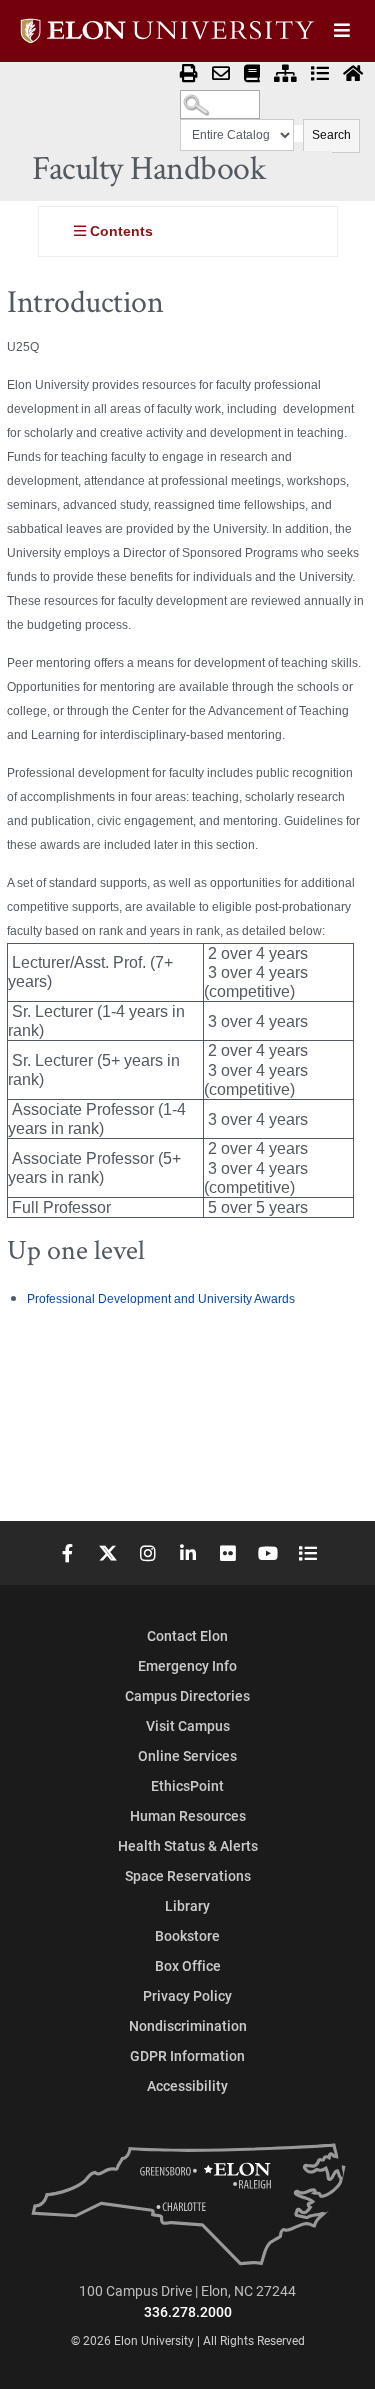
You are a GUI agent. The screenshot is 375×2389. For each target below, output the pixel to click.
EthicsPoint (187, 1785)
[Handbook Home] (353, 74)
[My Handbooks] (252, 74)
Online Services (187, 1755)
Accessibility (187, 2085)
--
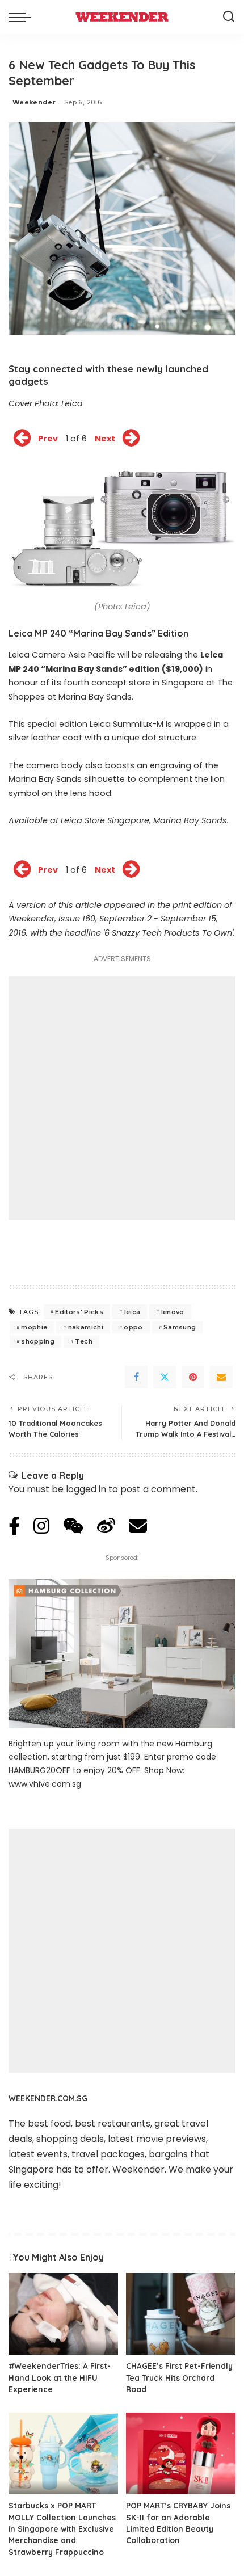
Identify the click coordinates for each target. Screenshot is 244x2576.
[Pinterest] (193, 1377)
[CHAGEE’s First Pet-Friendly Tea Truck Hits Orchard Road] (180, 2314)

-- WORK INSTRUCTIONS --
Pull every line containing the string "click" out of the data above and copy it.

-- ANSWER TO THIS PROBLEM --
You are a GUI agent. The screenshot is 375×2389. For each target below, output the pixel to click.
Identify the click coordinates for each target. Screenshot is 244x2576.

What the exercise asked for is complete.